また、発光器は種の重要な特徴である。雄雌ともに尾柄上部発光腺(せん)SUGL(図中⑯、以下同)と尾柄下部発光腺INGL(⑰)がある。両発光腺は小さくて複数にくぎられるが、黒色素で縁どられていない。脂びれの基底前縁にも発光腺がある。体側にあるすべての発光器は著しく小さくて、見づらい。頬(ほお)に頬発光器Cp(⑥)がある。肛門(こうもん)上発光器SAO(⑫)は3個で、やや広角度の逆L字状に折れ曲がり、最上のものは側線の直下に位置する。胸びれ上発光器PLO(⑦)は2個で、上のものは側線の近くの下方にある。腹びれ上発光器VLO(⑨)は側線の直下にある。

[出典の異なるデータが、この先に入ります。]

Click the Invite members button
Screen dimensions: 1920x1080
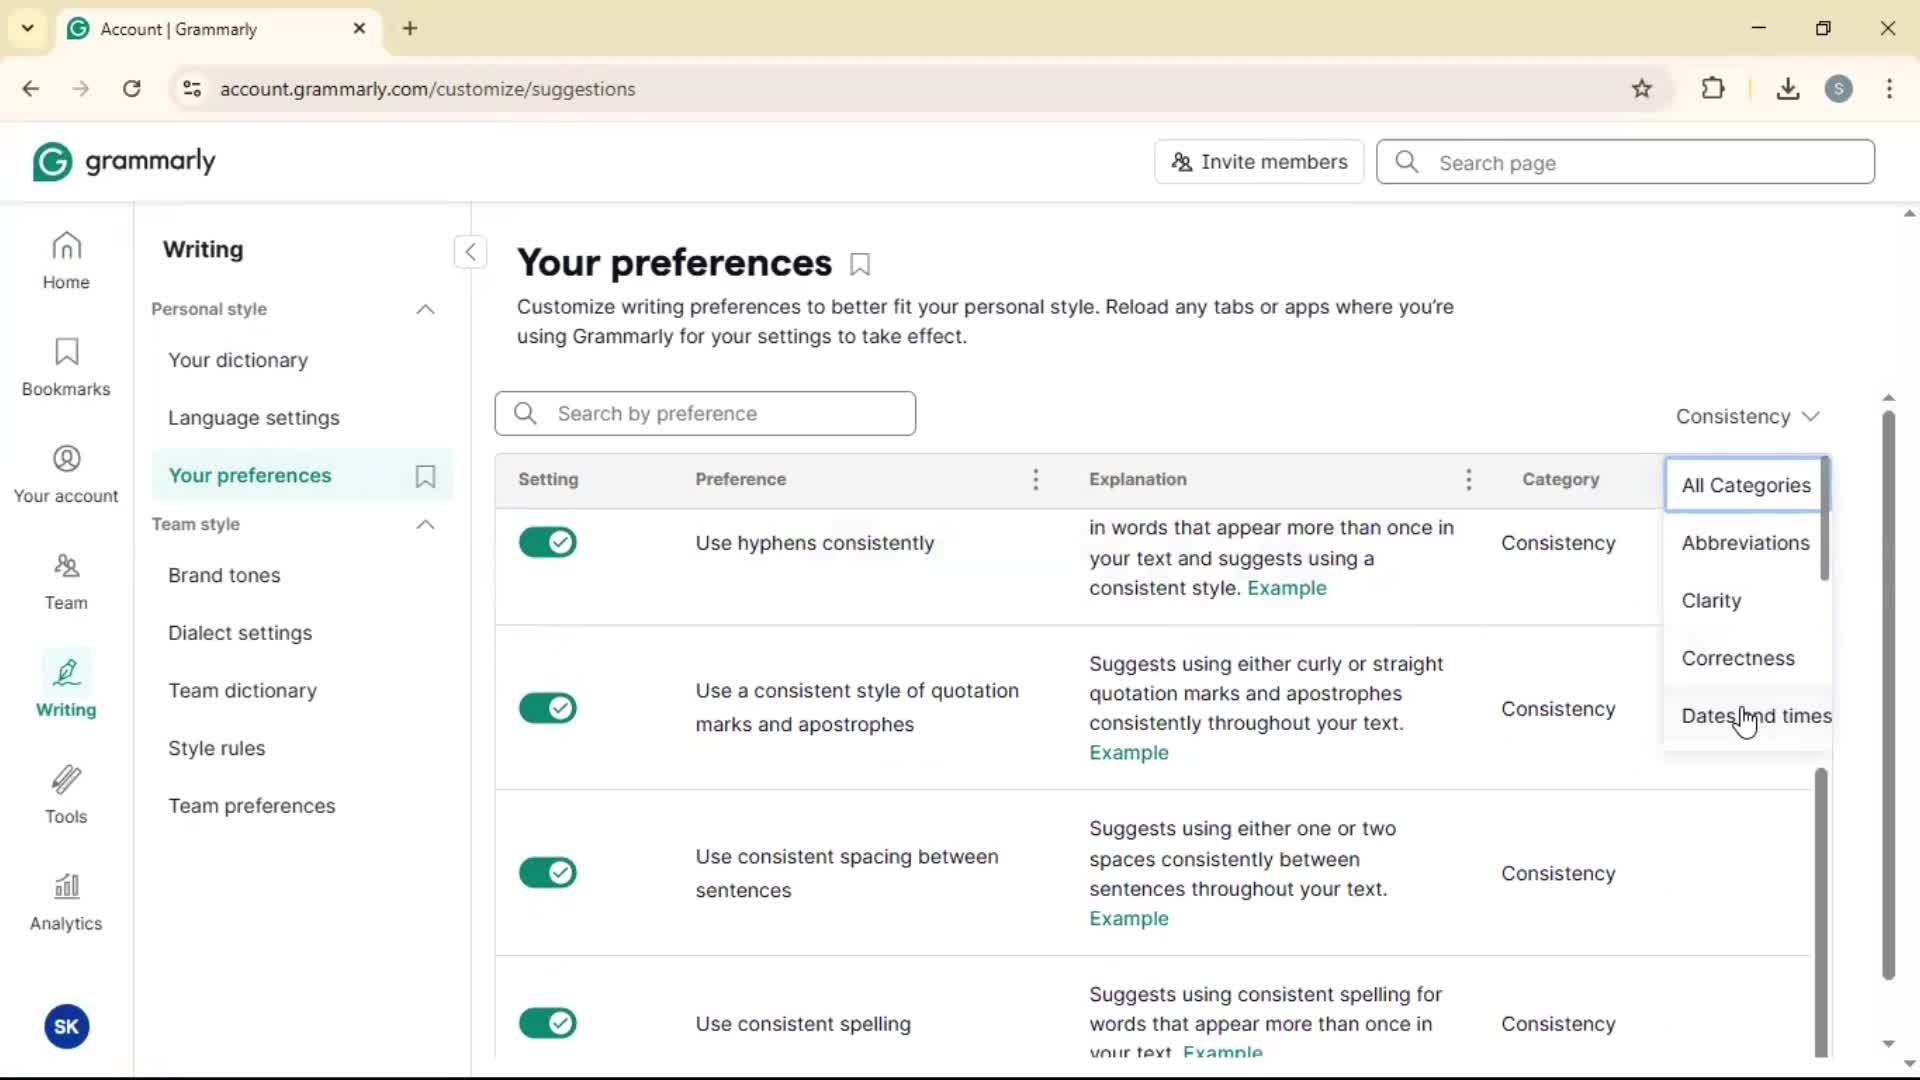click(1259, 162)
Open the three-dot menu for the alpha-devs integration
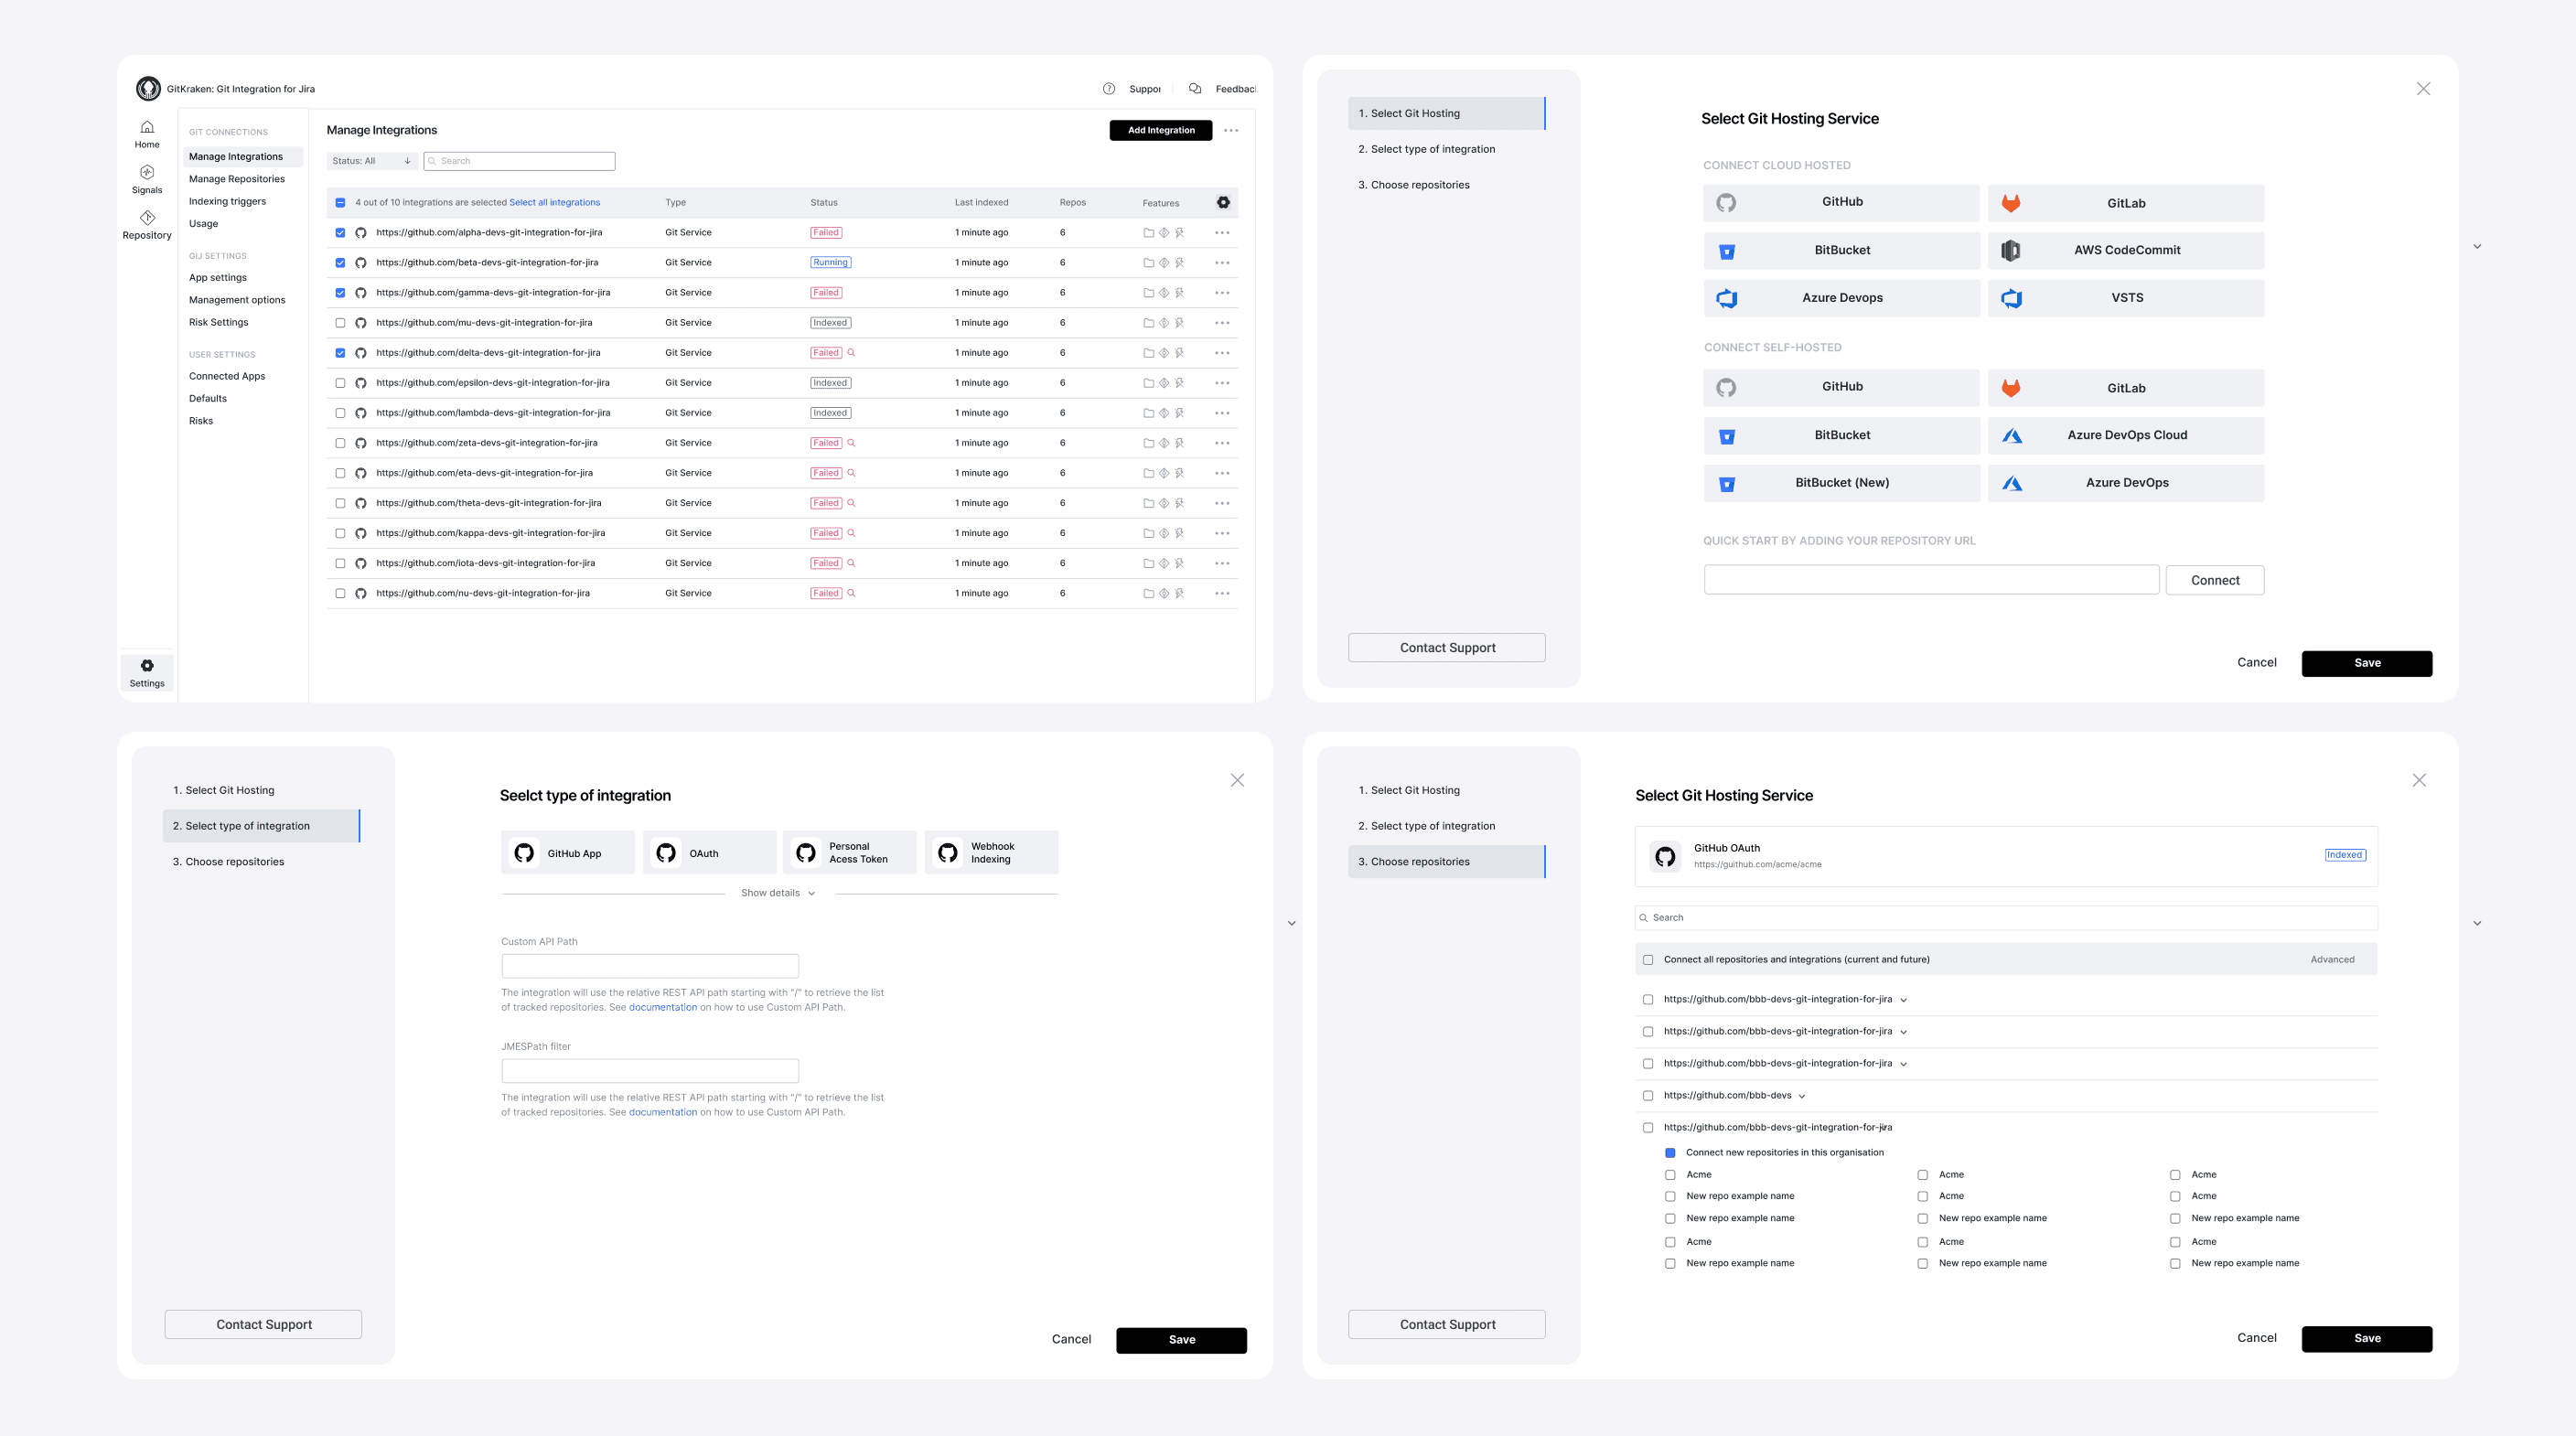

胸部発光器PO(⑩)は5個で、4番目のものは著しく高位にあり、胸びれ基底上端の後方にある。体側後部発光器Pol(⑭)は2個で、すこし斜めに並び、上のものは高位にあり、側線の直下にある。腹部発光器VO(⑪)は4個で、ほとんど同じ高さに並ぶ。尾びれ前発光器Prc(⑱)は4個で、最上のものは側線の上にあり、下の2個は後部臀びれ発光器AOp(⑮)の後方にある。前部臀びれ発光器AOa(⑬)は6~8個で、2番目と3番目の発光器は高位にある。後部臀びれ発光器は7~10個。
最大体長は約14センチメートル。北方海域に生息する代表的な種である。水深1400メートル付近にすみ、夜間に表層近くまで日周鉛直移動をする。
本種は脂びれ基底前縁に発光腺があること、頬発光器があることなどでトミハダカやホソマメハダカL. simulatorに似るが、トミハダカは胸びれ上発光器が1個であること、前部臀びれ発光器がほとんど水平に並ぶことなどで本種と区別できる。また、ホソマメハダカは胸びれが短く、12~13軟条と少ないことなどで本種と異なる。なお、本種が属するトミハダカ属の種は個体変異や地理的変異があり、いっそうの研究が必要とされている。